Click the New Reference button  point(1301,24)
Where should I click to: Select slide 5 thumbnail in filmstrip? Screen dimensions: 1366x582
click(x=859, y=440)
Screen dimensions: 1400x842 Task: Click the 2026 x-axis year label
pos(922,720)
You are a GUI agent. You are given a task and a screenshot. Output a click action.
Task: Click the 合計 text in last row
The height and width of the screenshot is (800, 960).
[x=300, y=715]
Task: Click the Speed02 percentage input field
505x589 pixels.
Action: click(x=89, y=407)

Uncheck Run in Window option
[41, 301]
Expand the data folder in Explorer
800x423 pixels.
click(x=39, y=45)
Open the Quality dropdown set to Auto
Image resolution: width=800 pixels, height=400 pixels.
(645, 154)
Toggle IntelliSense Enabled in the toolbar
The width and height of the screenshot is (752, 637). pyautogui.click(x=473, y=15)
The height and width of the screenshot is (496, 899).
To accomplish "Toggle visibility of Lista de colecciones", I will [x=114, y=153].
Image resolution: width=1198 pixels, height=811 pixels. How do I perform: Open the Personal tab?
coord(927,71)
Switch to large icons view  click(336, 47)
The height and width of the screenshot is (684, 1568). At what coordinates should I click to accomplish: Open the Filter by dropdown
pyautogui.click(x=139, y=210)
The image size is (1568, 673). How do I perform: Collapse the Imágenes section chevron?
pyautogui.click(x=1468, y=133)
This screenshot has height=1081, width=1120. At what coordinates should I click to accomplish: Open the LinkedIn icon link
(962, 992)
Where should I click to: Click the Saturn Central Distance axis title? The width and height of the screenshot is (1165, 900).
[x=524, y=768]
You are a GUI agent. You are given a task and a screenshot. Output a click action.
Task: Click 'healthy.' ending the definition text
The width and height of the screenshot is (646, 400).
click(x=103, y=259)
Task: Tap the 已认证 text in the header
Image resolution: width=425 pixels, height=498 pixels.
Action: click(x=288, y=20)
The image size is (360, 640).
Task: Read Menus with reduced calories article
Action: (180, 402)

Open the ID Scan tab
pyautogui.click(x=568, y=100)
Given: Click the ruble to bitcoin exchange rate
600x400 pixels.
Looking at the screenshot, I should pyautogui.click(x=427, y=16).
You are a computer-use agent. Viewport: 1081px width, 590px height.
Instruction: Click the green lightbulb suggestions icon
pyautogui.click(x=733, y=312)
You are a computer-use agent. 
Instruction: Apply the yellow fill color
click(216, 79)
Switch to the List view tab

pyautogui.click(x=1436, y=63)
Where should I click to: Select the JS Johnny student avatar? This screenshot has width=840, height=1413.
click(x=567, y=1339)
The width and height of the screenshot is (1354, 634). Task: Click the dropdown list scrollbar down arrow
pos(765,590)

(WHAT NEEDS TO BE DONE):
Could you reproduce the lines above, from the one that holds "You are a computer-use agent. Viewport: 1081px" through the last, exactly as they stand?

(RESPONSE AREA):
You are a computer-use agent. Viewport: 1081px width, 590px height.
Instruction: Click the green lightbulb suggestions icon
pyautogui.click(x=733, y=312)
You are a computer-use agent. 
Instruction: Apply the yellow fill color
click(216, 79)
Switch to the List view tab

pyautogui.click(x=1436, y=63)
Where should I click to: Select the JS Johnny student avatar? This screenshot has width=840, height=1413.
click(x=567, y=1339)
The width and height of the screenshot is (1354, 634). Task: Click the dropdown list scrollbar down arrow
pos(765,590)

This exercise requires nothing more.